• [ABOUT THIS EXERCISE]: Return exactly, please, the lines from the one containing "Set zoom to 7d" to the last line of the entries below, and nothing else, leaving pictures out.

• [Screenshot grounding data]:
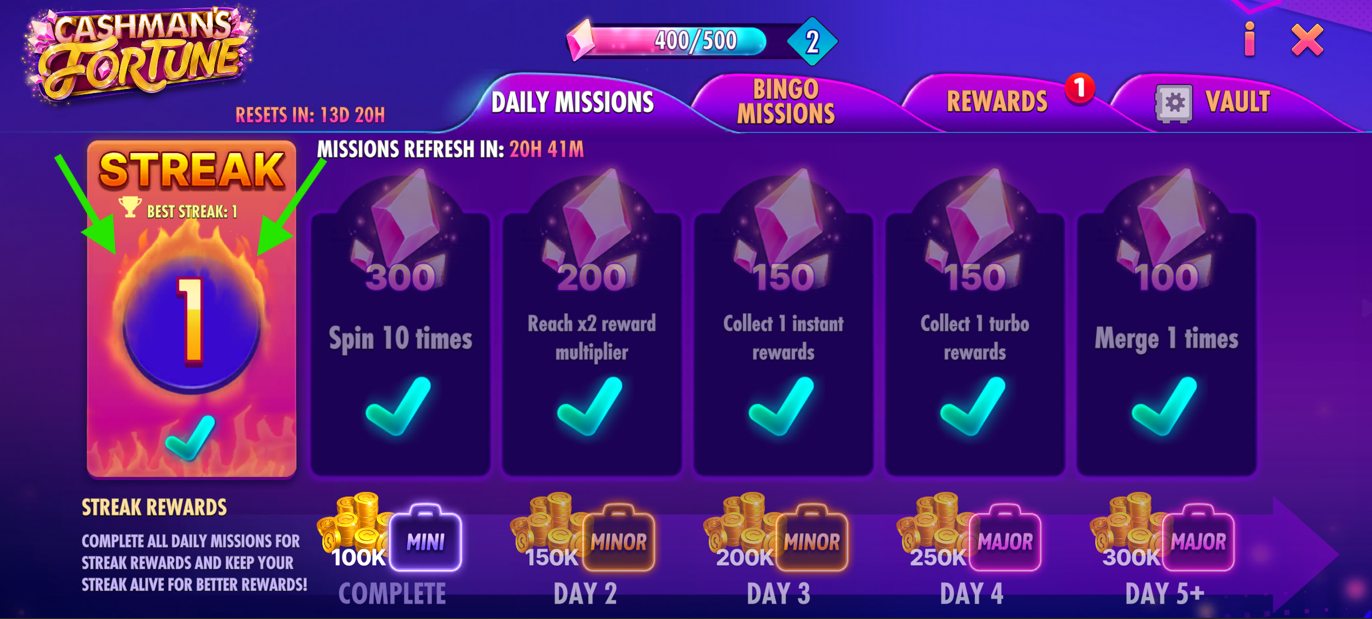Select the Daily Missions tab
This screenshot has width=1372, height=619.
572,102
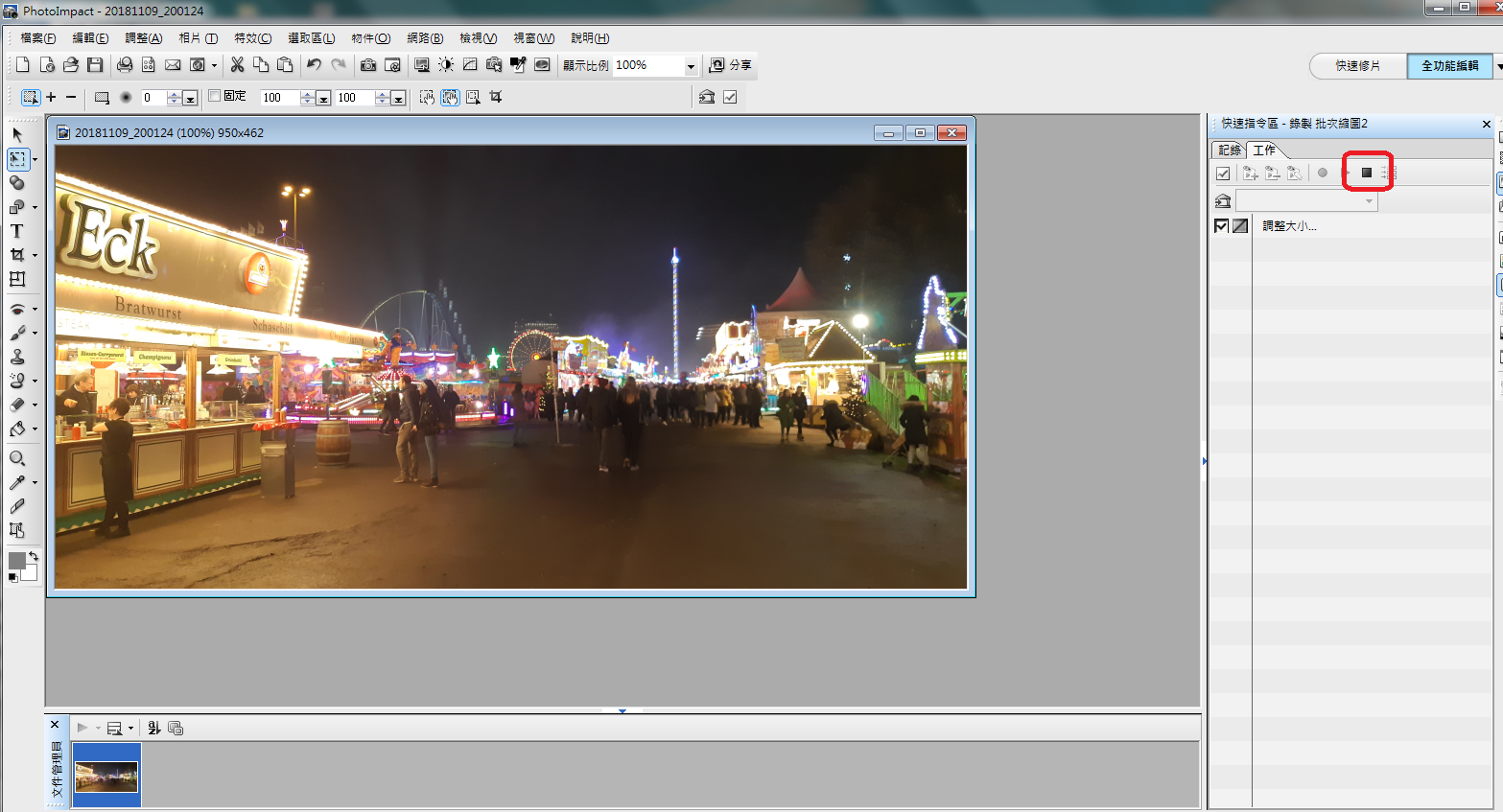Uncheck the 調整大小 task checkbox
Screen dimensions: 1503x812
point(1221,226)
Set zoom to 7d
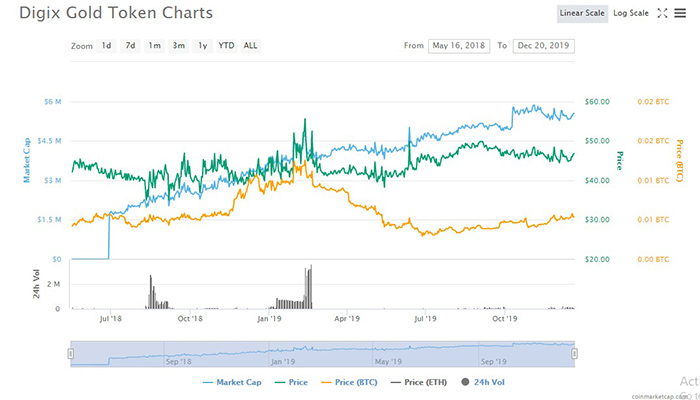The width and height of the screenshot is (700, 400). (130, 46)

• [OUTPUT]:
Set zoom to 7d
The width and height of the screenshot is (700, 400). (130, 46)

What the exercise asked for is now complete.